TEXT EXTRACT
------------------------------------
Z80Babel: C++, D, Rust, Zig and Fortran

Page 1/4
| 2 | 3 | 4

Par salutte

Master (161)

Portrait de salutte

08-02-2022, 00:10

We all know exactly what is the only thing our MSX needs to be up with the times...

--- exactly! a Rust Compiler!

Well, allow me to present you the crazy project from this last weekend: the Z80 Babel. This is a series of pipelines to compile C, C++, D, Rust, Zig and Fortran, for our MSX:


As of now, there is only the code and some benchmark results. If I get to know exactly how I managed to get everything running in detail, I'll write it. The key takeover is that any llvm front-end that accepts the AVR target can produce llvm intermediate files that are suitable for the z80 (e.g., pointers being 16 bits). This llvm intermediate file is translated to C using the llvm-cbe backend, and this C is compiled for the Z80 using our beloved SDCC.

My first guess is that such a pipeline would break at some point, but amazingly, a little bit of duct tape (a.k.a SED) manages to fix most of the issues. Support for memory management or standard library is, of course, limited.

On the performance side, the intermediate C files generated by the llvm-cbe backend are very verbose, and SDCC has some trouble optimizing them, but if e crank up the *max-allocations*, it can be even faster than the C baseline! On the other hand, the binaries are quite larger than the C baseline.
------------------------------------
LIST OF TASKS
**A.** Decide whether each statement agrees with the Z80 Babel post, answering yes or no and quoting the deciding words of the post: (i) The llvm intermediate file is turned into C by the llvm-cbe backend. (ii) The resulting binaries are smaller than the C baseline. (iii) Support for the standard library is limited.
**B.** Rewrite everything from "--- exactly! a" down to "of course, limited." in the Z80 Babel post, switching "SDCC" to "z88dk".
**C.** According to the Z80 Babel post, which target must an llvm front-end accept to produce intermediate files suitable for the Z80?

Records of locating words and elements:
------------------------------------
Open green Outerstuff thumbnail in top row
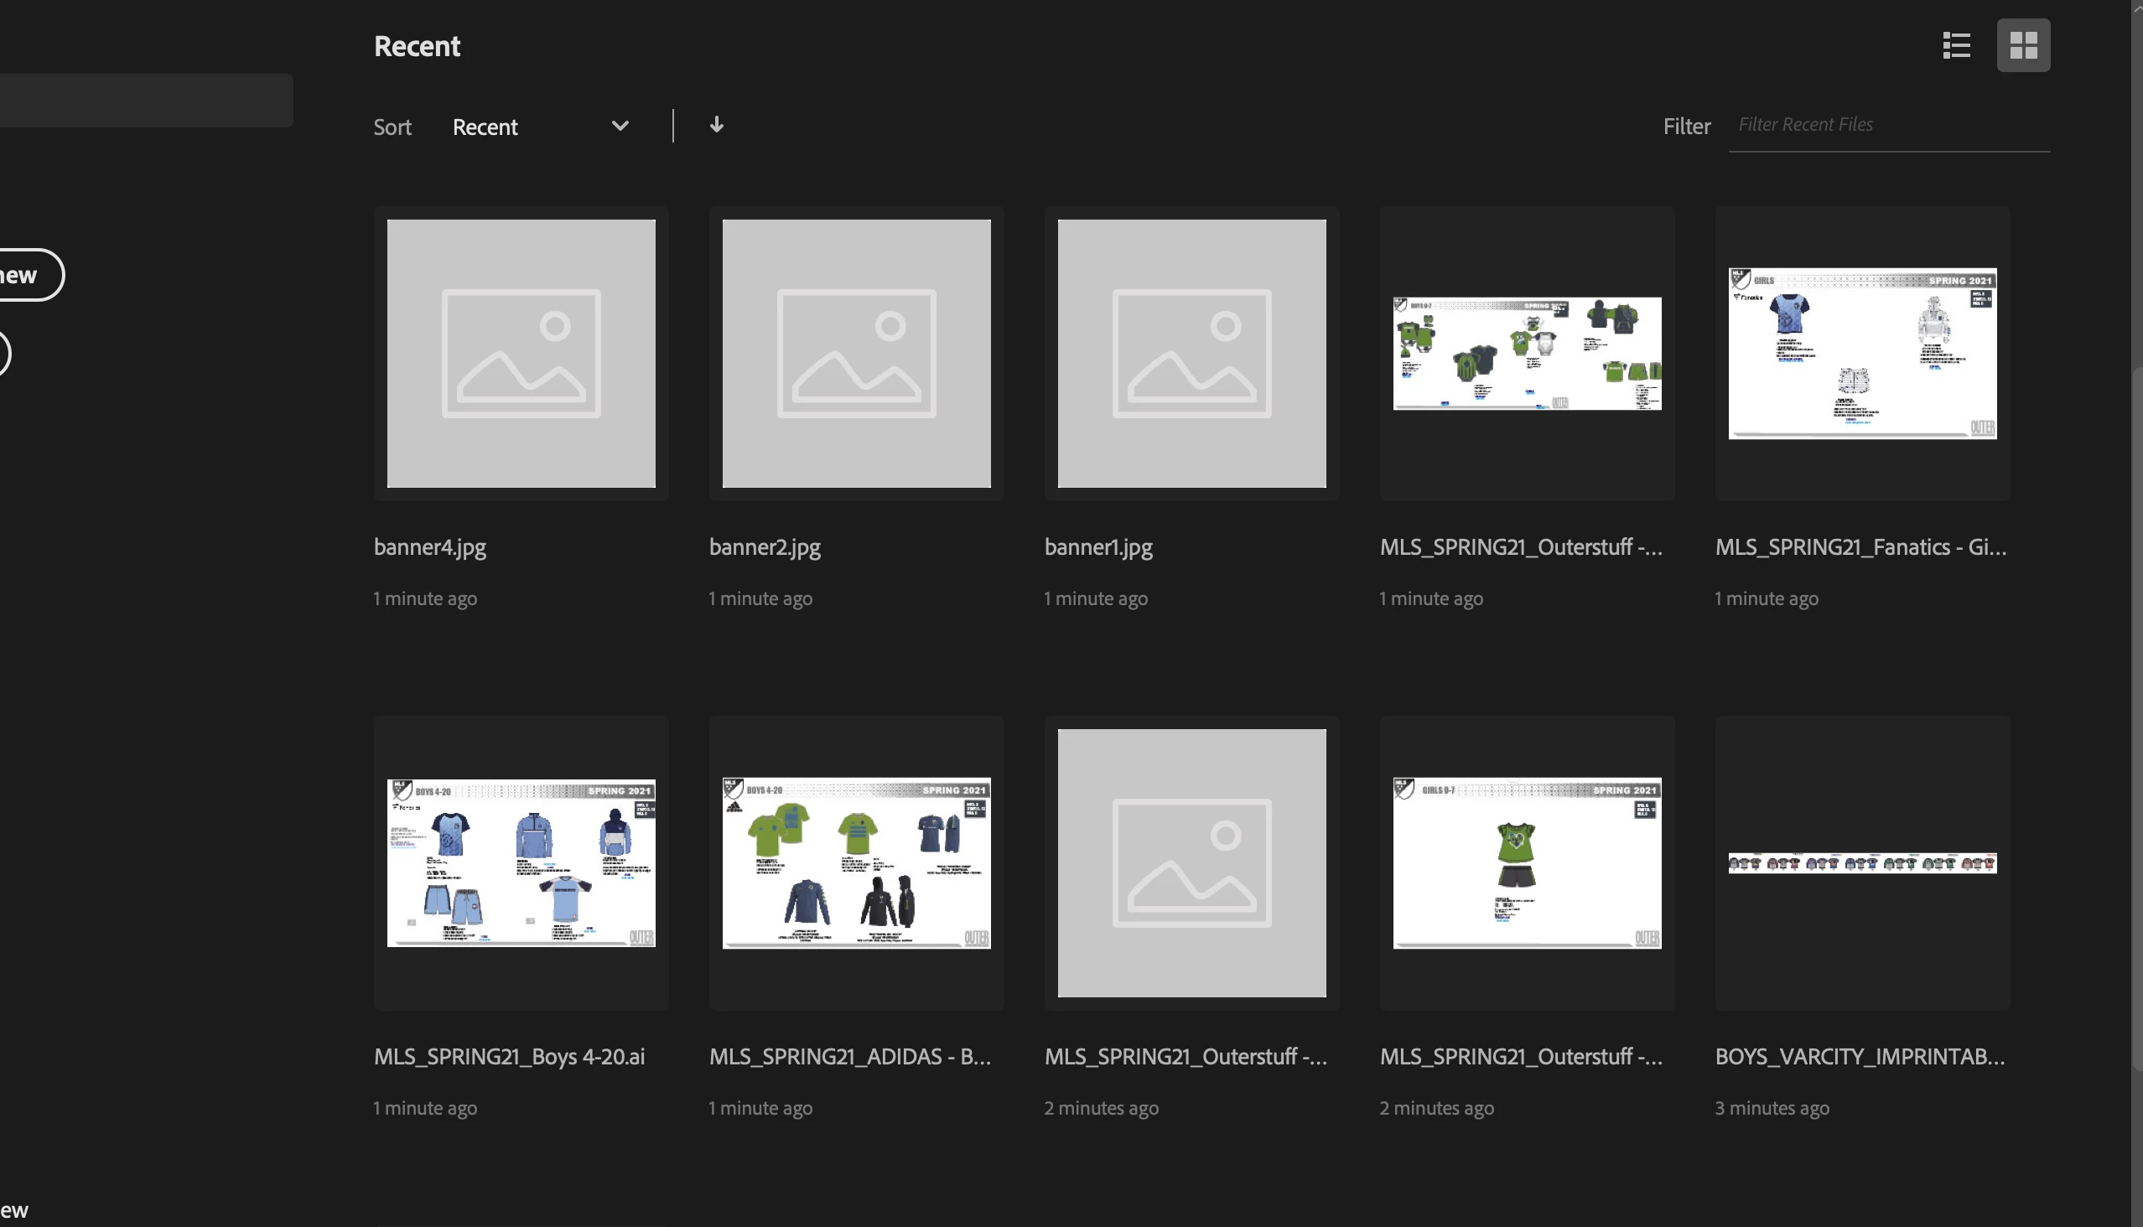 1526,353
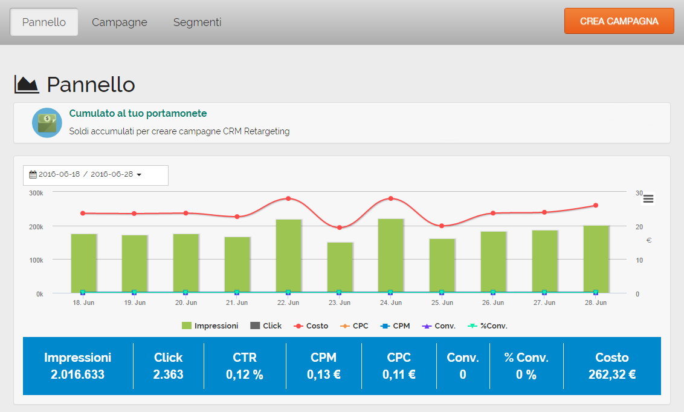
Task: Click the Cumulato al tuo portamonete link
Action: 138,113
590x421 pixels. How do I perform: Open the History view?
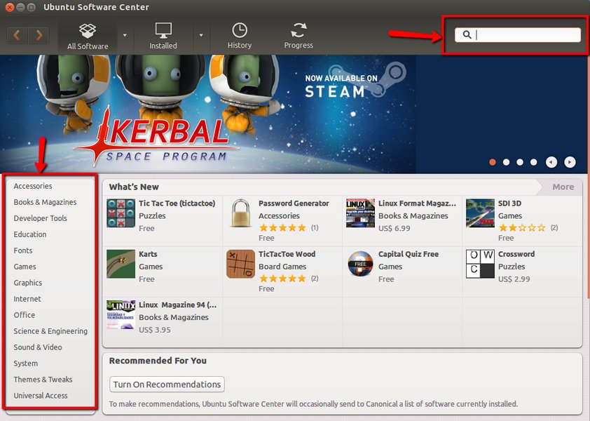pos(240,36)
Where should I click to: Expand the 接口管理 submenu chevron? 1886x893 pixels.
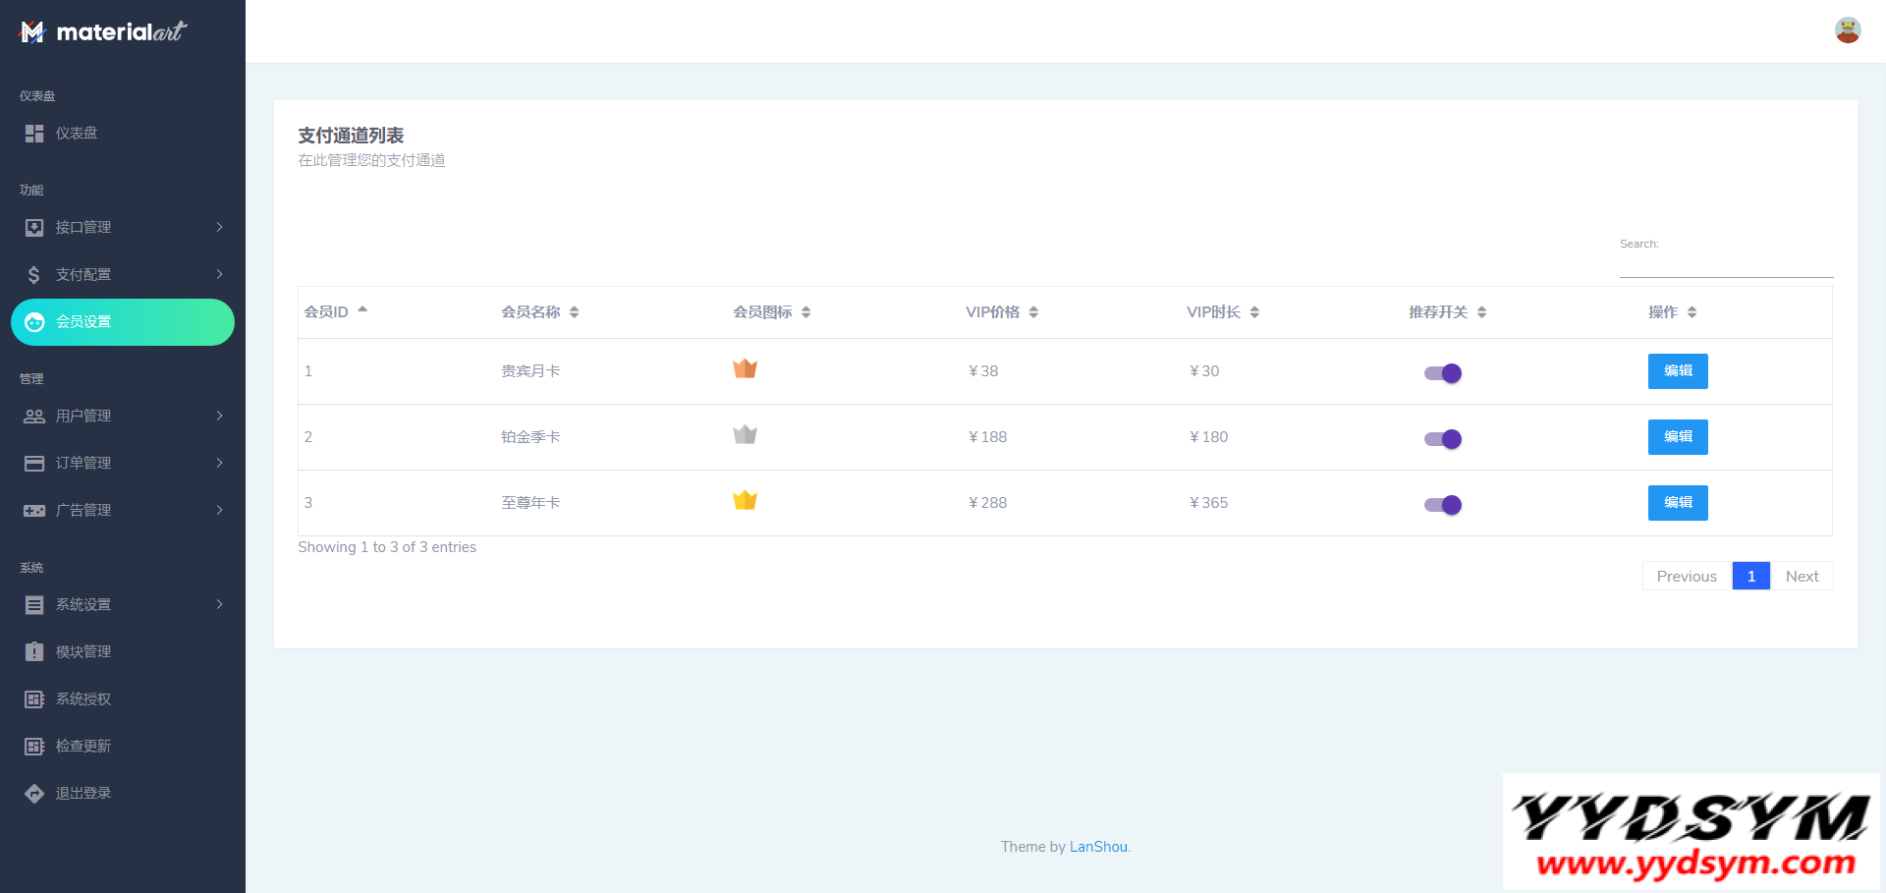219,228
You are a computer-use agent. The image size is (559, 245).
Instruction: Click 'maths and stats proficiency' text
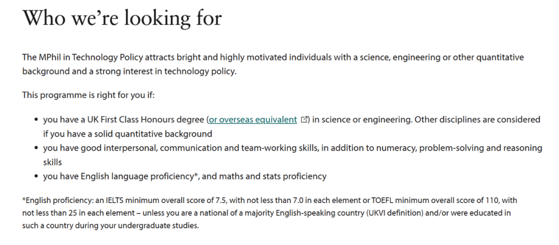coord(274,176)
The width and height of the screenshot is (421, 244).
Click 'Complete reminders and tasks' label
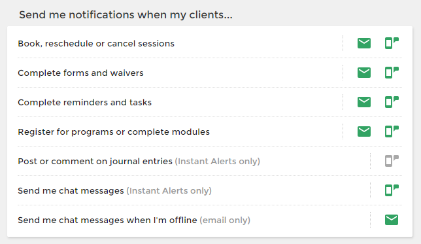(84, 103)
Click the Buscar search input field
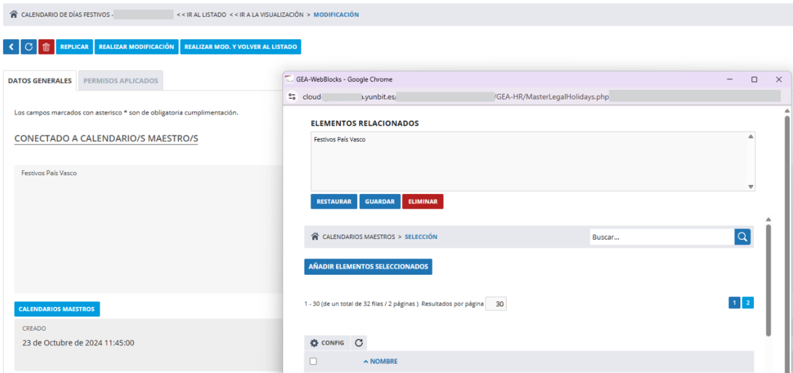This screenshot has width=793, height=373. [x=661, y=237]
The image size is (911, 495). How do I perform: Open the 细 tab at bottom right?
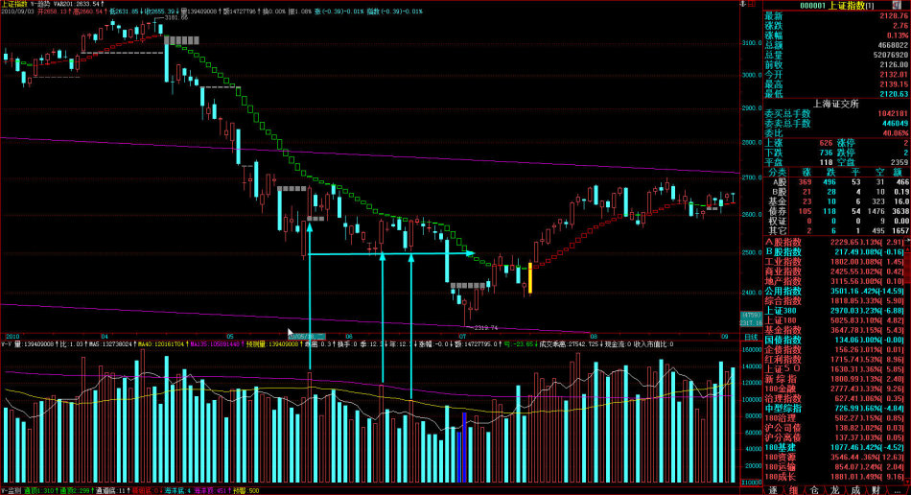coord(792,489)
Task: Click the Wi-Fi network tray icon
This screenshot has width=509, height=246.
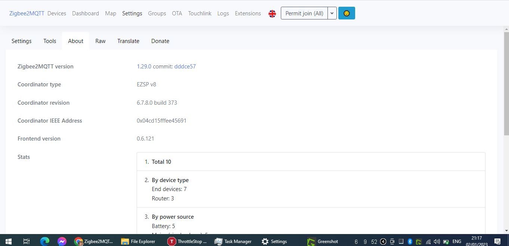Action: tap(428, 242)
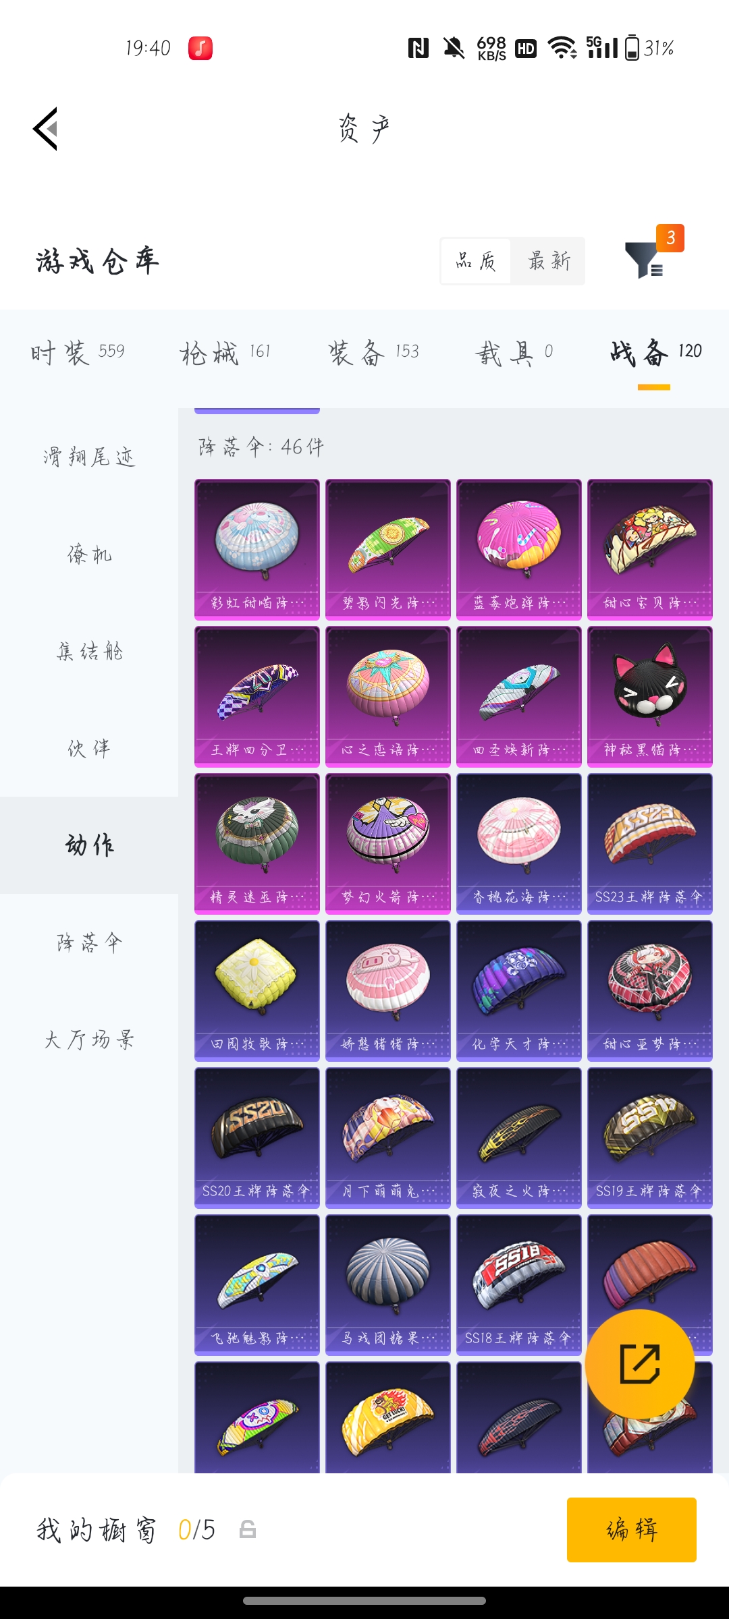
Task: Switch sorting to 最新
Action: point(549,261)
------------------------------------
ANSWERS BY TASK
**A.**
(i) Yes: "This llvm intermediate file is translated to C using the llvm-cbe backend"
(ii) No: "the binaries are quite larger than the C baseline"
(iii) Yes: "Support for memory management or standard library is, of course, limited"

**B.**
--- exactly! a Rust Compiler!

Well, allow me to present you the crazy project from this last weekend: the Z80 Babel. This is a series of pipelines to compile C, C++, D, Rust, Zig and Fortran, for our MSX:


As of now, there is only the code and some benchmark results. If I get to know exactly how I managed to get everything running in detail, I'll write it. The key takeover is that any llvm front-end that accepts the AVR target can produce llvm intermediate files that are suitable for the z80 (e.g., pointers being 16 bits). This llvm intermediate file is translated to C using the llvm-cbe backend, and this C is compiled for the Z80 using our beloved z88dk.

My first guess is that such a pipeline would break at some point, but amazingly, a little bit of duct tape (a.k.a SED) manages to fix most of the issues. Support for memory management or standard library is, of course, limited.

**C.** The AVR target.